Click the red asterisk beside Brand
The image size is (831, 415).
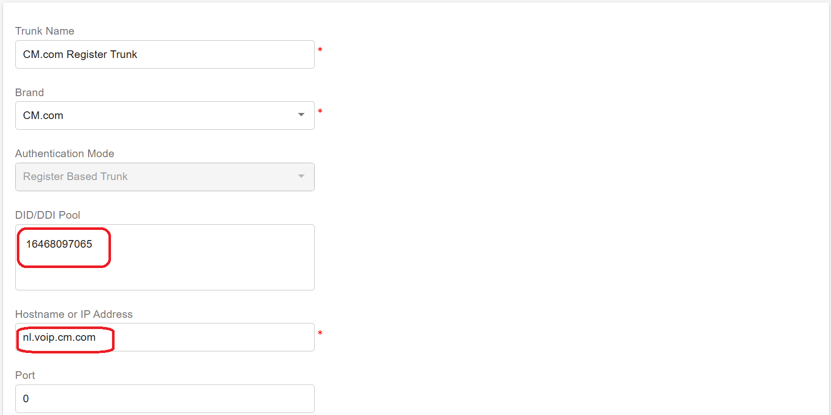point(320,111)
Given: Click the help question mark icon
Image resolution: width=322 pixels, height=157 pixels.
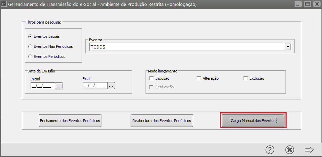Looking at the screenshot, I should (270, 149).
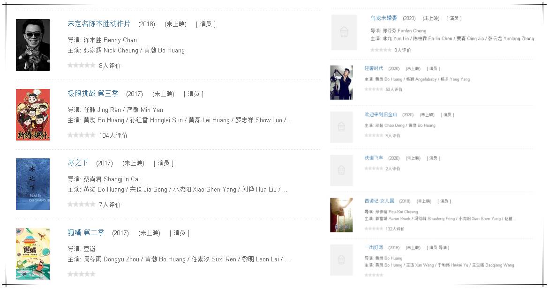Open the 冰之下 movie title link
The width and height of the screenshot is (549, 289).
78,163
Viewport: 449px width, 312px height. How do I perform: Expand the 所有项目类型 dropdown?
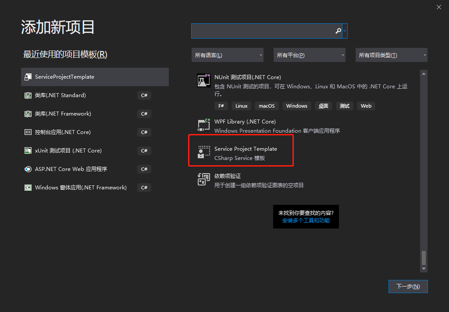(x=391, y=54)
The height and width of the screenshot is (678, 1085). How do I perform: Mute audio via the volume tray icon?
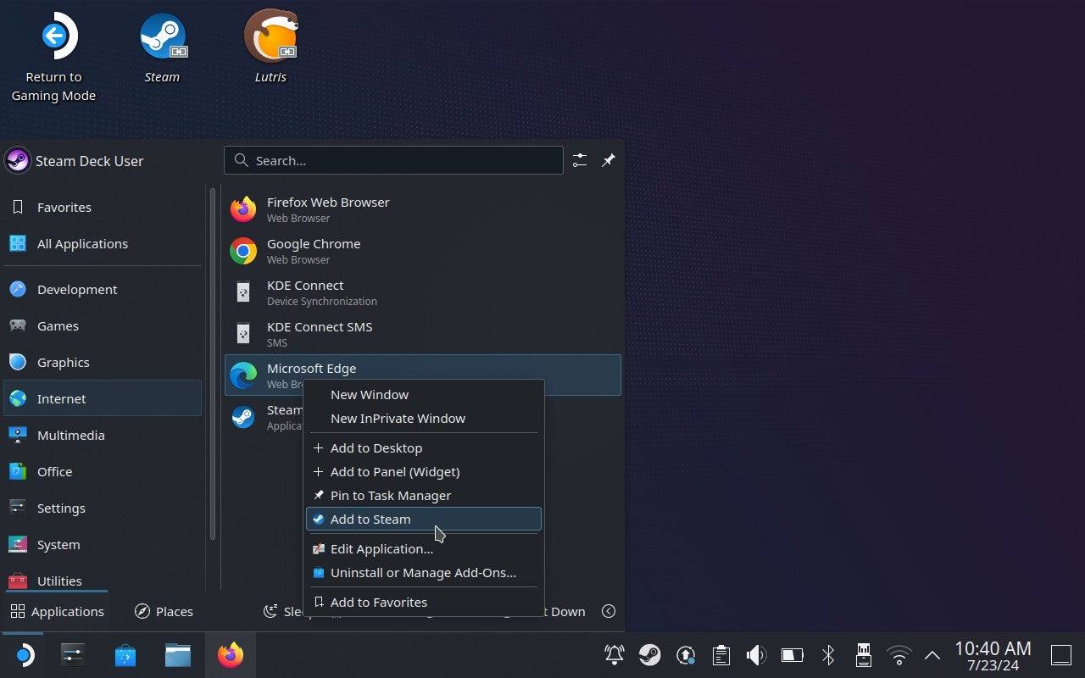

○ ○ ○ ○ ○ ○ ○

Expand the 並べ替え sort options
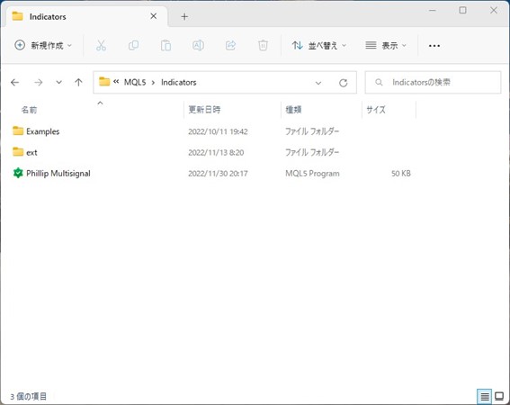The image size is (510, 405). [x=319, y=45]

○ ○ ○ ○ ○ ○ ○

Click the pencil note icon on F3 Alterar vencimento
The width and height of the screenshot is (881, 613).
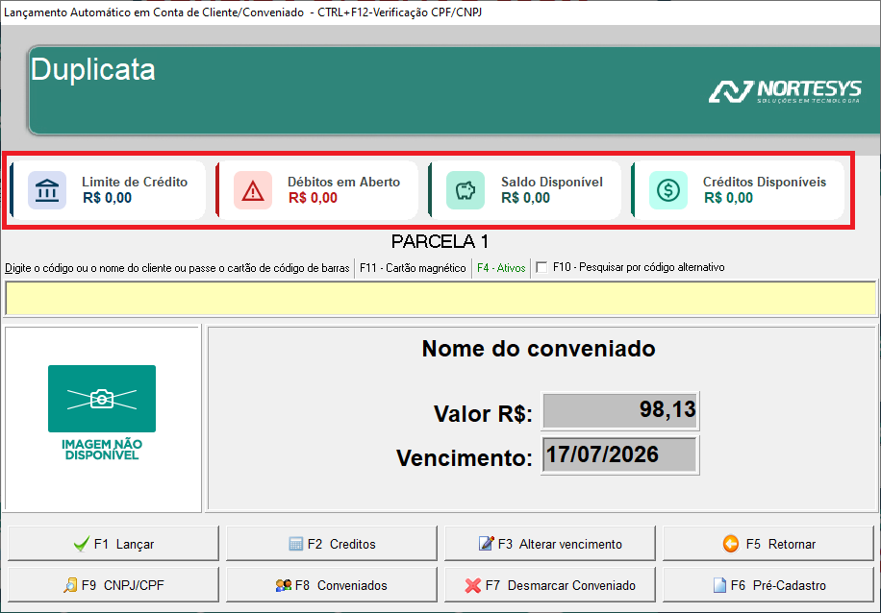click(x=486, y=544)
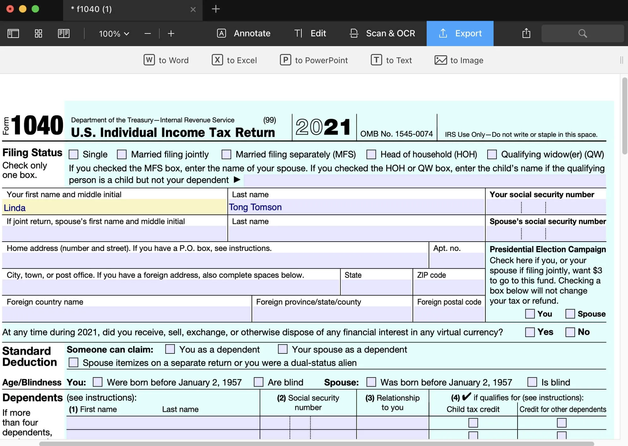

○ ○ ○ ○ ○ ○ ○

Copy out the rows from the line containing "Given: Click the help question mark icon" through the line containing "The height and", both included, leaving out the pictures.

Given: Click the help question mark icon
Image resolution: width=322 pixels, height=157 pixels.
Looking at the screenshot, I should (270, 149).
Open the 冰之下 movie title link
The width and height of the screenshot is (549, 289).
78,163
Viewport: 449px width, 312px height. How do I perform: Expand the 所有项目类型 dropdown?
(x=391, y=54)
The height and width of the screenshot is (678, 1085). How do I perform: Mute audio via the volume tray icon?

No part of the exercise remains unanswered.